| The task |
From the listing below, copy every line with the word "will".

| Exercise input |
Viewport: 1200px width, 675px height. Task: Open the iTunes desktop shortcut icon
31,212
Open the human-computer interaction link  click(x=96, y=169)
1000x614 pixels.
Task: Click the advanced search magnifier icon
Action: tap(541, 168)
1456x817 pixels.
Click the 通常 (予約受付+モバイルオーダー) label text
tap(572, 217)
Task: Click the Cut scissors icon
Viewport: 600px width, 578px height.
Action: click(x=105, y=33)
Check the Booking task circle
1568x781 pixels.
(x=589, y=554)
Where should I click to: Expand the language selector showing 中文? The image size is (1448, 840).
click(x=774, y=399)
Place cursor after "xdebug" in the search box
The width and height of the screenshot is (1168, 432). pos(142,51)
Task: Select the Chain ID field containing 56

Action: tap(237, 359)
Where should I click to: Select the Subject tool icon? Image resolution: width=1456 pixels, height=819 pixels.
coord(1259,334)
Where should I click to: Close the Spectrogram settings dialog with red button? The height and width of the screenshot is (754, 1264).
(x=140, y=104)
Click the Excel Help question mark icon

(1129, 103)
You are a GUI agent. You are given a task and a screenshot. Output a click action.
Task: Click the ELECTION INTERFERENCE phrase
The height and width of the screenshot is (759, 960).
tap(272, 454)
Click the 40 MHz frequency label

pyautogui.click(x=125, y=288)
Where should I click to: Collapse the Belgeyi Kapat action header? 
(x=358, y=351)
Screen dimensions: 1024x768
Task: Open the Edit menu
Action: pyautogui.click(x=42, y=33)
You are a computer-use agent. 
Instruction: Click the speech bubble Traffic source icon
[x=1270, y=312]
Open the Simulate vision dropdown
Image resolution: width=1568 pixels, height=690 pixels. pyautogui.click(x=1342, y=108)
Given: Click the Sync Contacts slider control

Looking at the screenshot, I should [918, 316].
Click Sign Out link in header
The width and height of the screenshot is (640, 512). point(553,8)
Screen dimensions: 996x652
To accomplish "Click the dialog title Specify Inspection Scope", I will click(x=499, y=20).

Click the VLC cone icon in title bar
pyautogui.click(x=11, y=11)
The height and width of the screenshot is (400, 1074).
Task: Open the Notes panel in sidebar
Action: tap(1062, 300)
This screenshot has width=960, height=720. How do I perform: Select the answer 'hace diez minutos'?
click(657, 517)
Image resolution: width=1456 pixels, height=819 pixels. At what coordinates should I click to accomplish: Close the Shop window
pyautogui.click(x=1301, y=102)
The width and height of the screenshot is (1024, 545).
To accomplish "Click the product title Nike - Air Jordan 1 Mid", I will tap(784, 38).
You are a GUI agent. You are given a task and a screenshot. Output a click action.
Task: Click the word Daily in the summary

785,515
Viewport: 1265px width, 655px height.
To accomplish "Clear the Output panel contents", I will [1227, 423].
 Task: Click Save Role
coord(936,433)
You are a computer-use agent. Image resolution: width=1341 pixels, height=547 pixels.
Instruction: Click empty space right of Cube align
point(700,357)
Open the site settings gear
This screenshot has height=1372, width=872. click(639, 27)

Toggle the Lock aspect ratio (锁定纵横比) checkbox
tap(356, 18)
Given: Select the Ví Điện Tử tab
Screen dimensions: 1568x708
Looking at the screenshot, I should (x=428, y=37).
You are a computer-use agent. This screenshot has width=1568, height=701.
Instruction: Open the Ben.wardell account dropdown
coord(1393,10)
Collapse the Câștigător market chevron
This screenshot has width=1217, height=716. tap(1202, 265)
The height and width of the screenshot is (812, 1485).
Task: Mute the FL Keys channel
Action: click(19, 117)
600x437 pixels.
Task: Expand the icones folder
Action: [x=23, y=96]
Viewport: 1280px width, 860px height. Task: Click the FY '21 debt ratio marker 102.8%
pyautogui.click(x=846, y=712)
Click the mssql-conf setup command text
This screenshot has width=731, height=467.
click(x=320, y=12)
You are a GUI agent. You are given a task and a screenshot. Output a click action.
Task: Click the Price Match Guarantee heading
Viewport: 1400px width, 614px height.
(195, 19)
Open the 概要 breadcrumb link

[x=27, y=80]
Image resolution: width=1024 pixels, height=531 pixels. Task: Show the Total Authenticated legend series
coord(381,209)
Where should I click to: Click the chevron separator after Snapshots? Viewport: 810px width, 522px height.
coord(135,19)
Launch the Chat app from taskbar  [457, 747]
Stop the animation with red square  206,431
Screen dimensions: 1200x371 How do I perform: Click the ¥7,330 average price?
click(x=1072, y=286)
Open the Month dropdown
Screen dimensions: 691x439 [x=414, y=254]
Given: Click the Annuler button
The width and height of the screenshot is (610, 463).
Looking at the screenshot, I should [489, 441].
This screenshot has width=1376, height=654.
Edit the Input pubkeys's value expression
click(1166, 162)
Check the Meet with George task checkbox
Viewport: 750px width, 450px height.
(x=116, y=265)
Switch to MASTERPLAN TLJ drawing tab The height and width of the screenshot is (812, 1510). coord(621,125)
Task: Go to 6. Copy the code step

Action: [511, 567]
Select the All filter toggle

| Solution to this task |
To accomplish "Click the dialog title Specify Inspection Scope", I will click(x=499, y=20).
To accomplish "Click the product title Nike - Air Jordan 1 Mid", I will tap(784, 38).
To accomplish "Clear the Output panel contents", I will [1227, 423].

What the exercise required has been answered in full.